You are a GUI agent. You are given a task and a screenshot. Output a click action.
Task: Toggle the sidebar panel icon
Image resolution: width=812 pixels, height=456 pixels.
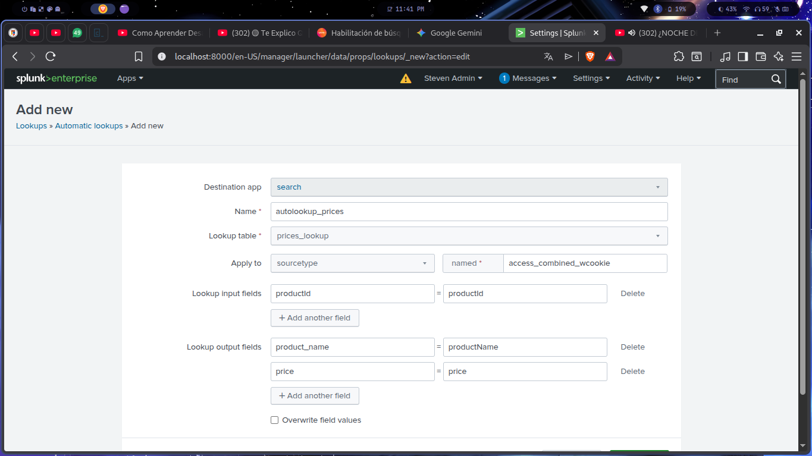coord(743,56)
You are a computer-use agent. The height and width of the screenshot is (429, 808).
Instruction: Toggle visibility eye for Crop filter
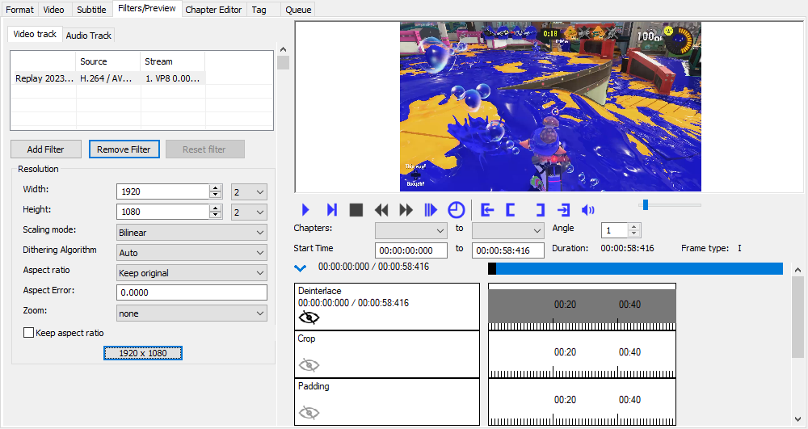[309, 365]
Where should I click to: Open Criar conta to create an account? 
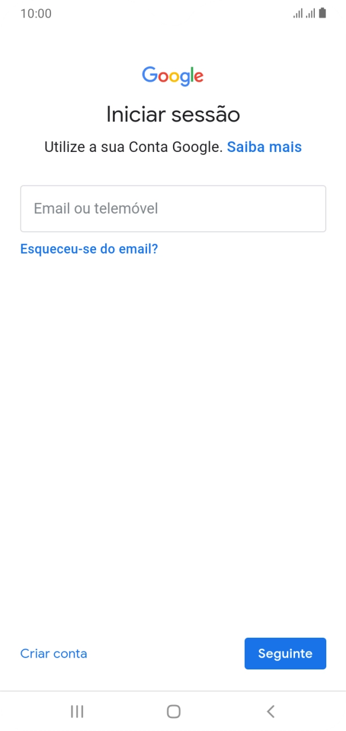click(53, 654)
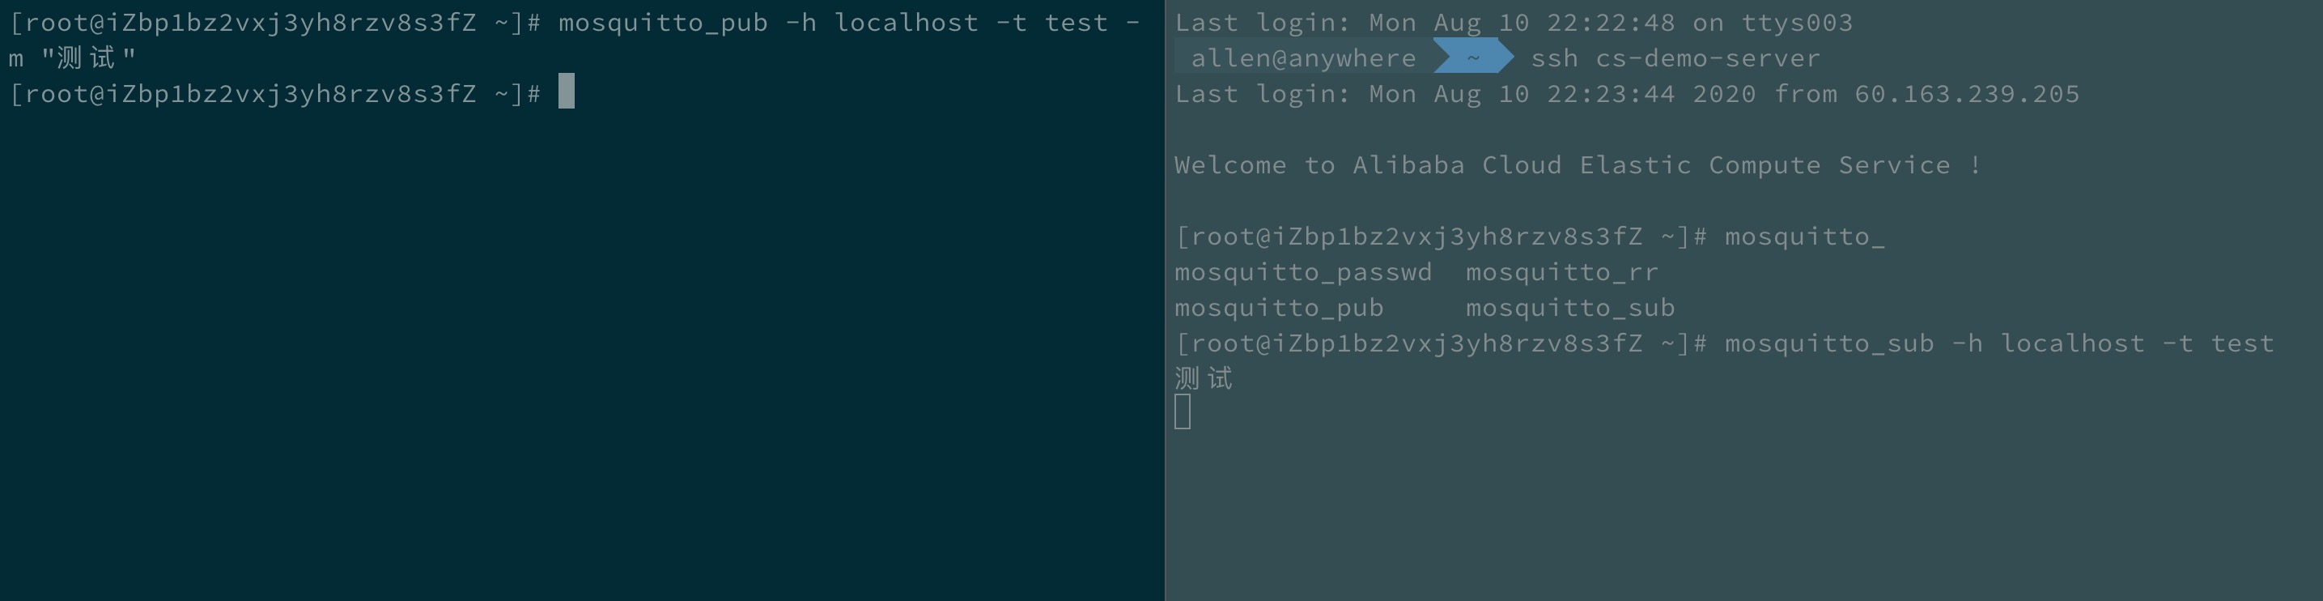Click the hollow cursor in right pane

pyautogui.click(x=1183, y=411)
_ _ _ _ _
• Activity: Write out every record above exactly, leaving no picture in the result.

• Problem solution:
You are a GUI agent. You are given a task and a screenshot. Output a click action.
Task: Toggle the sidebar panel icon
Image resolution: width=812 pixels, height=456 pixels.
coord(743,56)
You are a computer-use agent. The height and width of the screenshot is (429, 808).
Instruction: Toggle visibility eye for Crop filter
[309, 365]
Where should I click to: Open Criar conta to create an account? 
click(53, 654)
Click the hollow cursor in right pane

pyautogui.click(x=1183, y=411)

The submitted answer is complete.